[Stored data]

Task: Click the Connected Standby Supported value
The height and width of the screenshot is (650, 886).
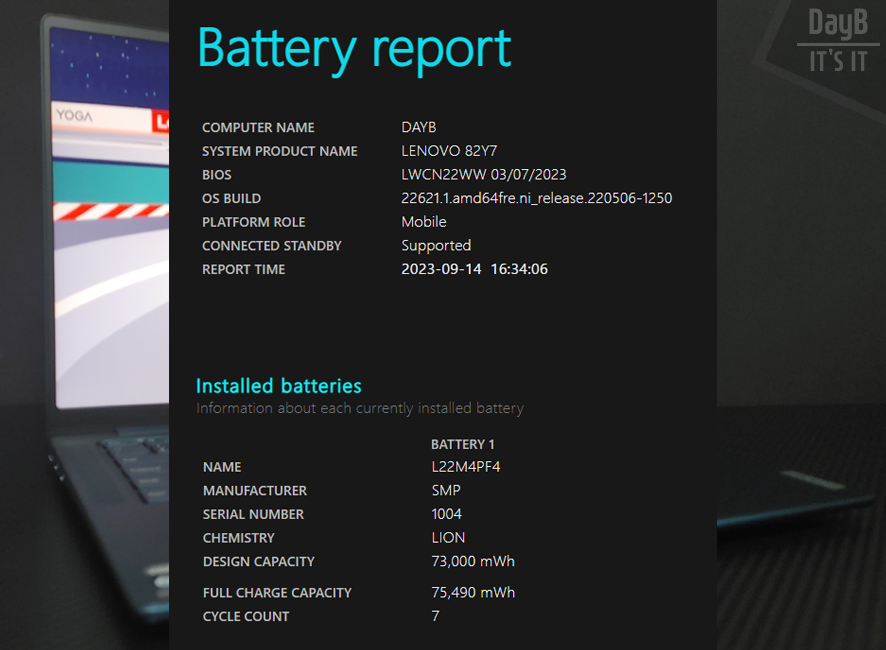Action: [x=436, y=246]
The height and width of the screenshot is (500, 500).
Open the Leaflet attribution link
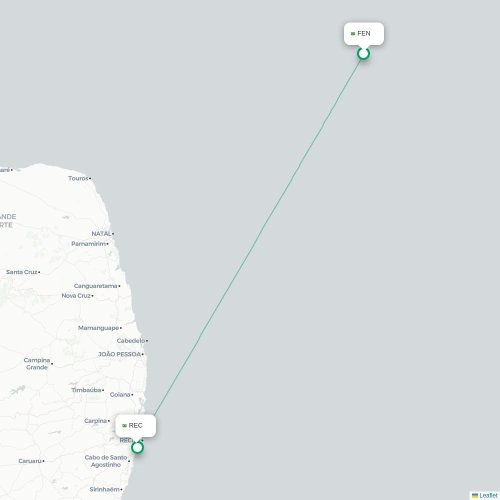[x=488, y=496]
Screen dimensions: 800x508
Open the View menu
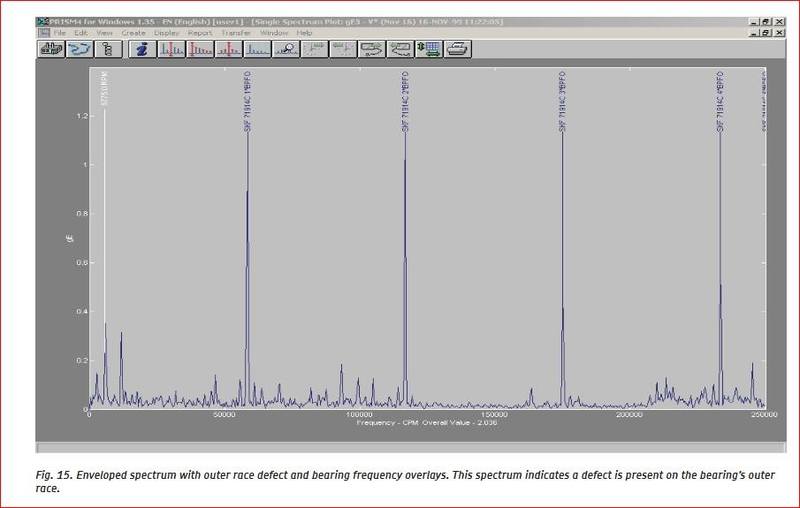pyautogui.click(x=104, y=33)
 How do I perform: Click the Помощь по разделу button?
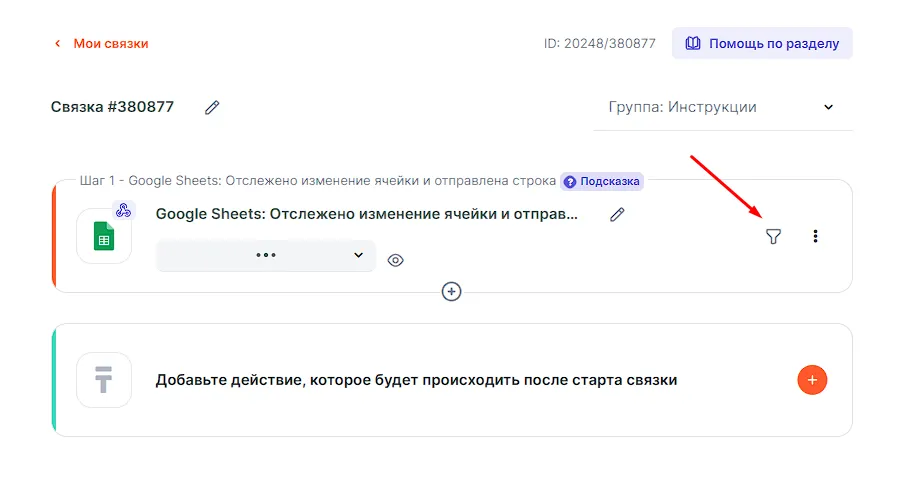coord(762,44)
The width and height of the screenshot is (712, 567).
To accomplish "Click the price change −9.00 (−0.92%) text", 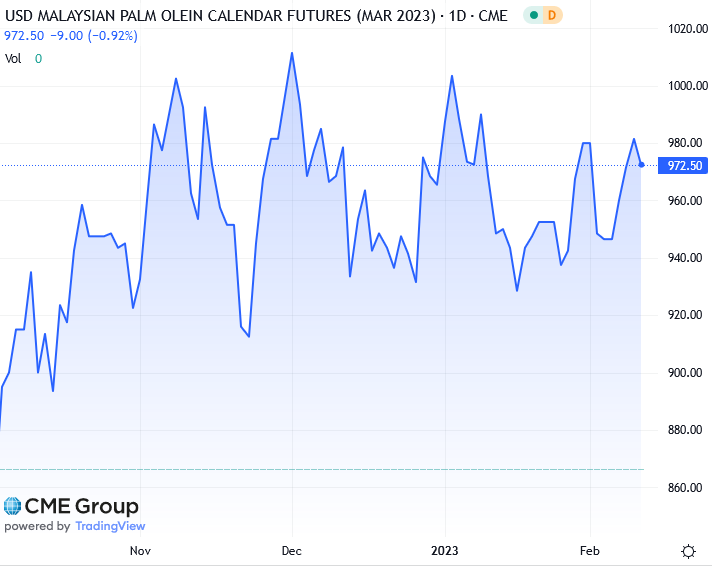I will [x=91, y=35].
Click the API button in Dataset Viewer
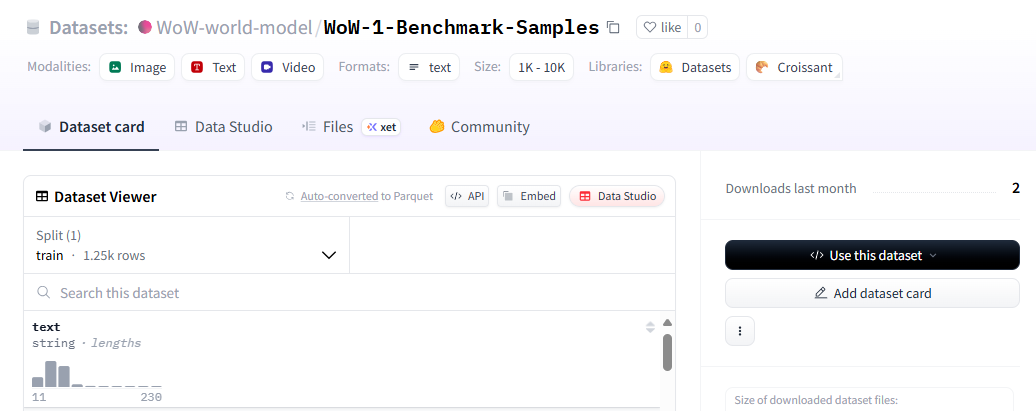Viewport: 1036px width, 411px height. [467, 197]
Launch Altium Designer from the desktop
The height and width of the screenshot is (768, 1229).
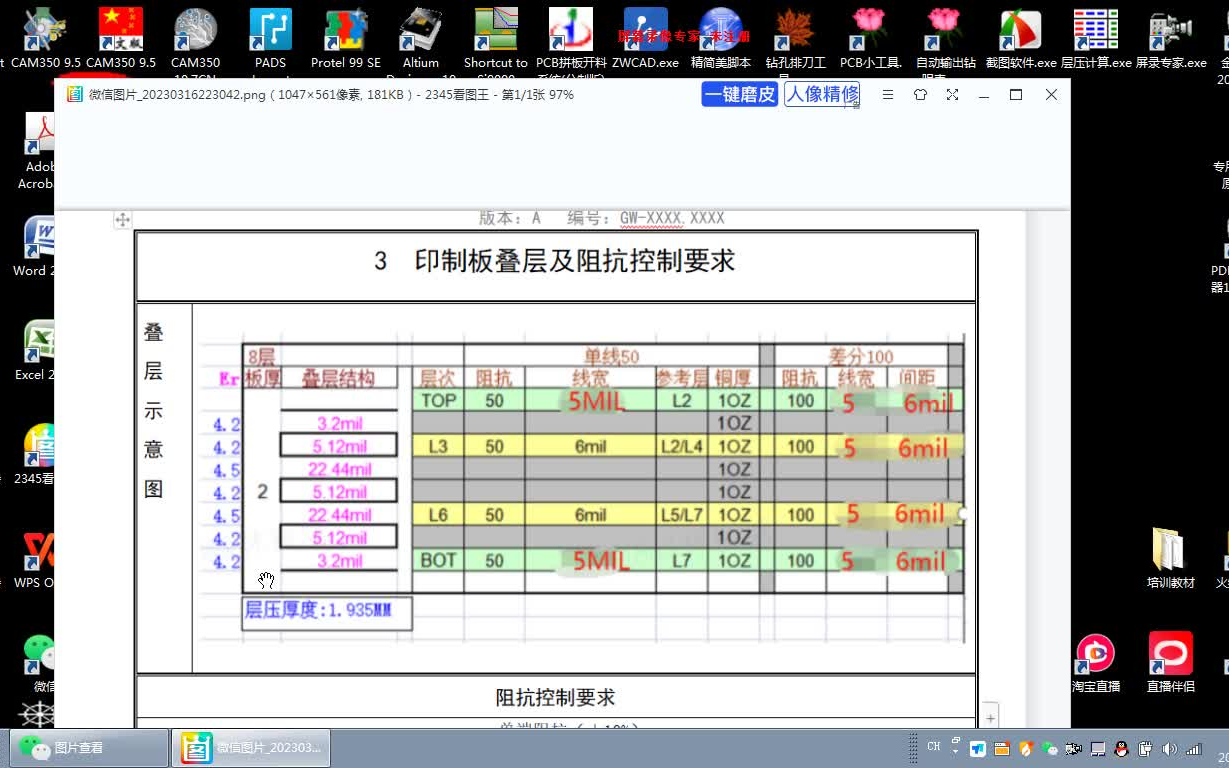point(420,28)
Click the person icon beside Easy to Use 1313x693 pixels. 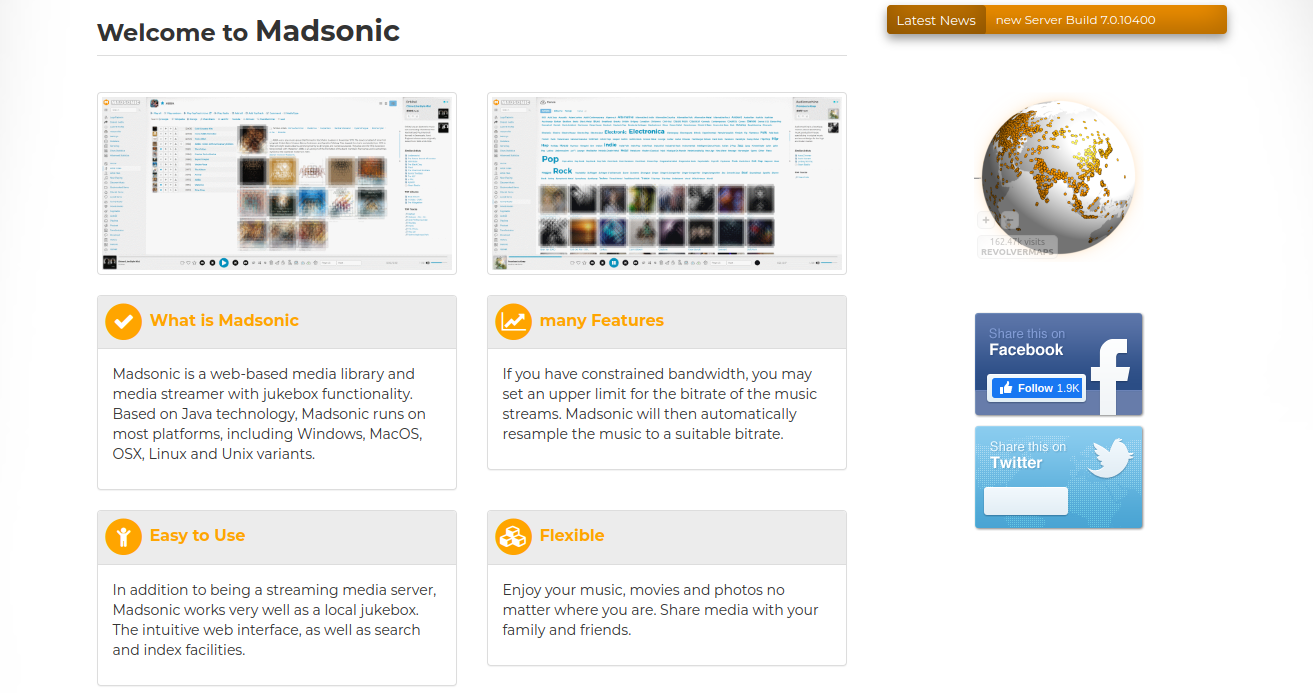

» **What to do**
Starting at the beginning of the records and going on through the line with "pyautogui.click(x=104, y=33)", swap "screenshot" for "screen capture" and leave everything else unchanged. Leave the pictures out of your answer.

» **Answer to the task**
Task: Click the Connected Standby Supported value
The height and width of the screen capture is (650, 886).
Action: [x=436, y=246]
The height and width of the screen capture is (500, 500).
Open the Leaflet attribution link
[x=488, y=496]
Screen dimensions: 800x508
Open the View menu
pyautogui.click(x=104, y=33)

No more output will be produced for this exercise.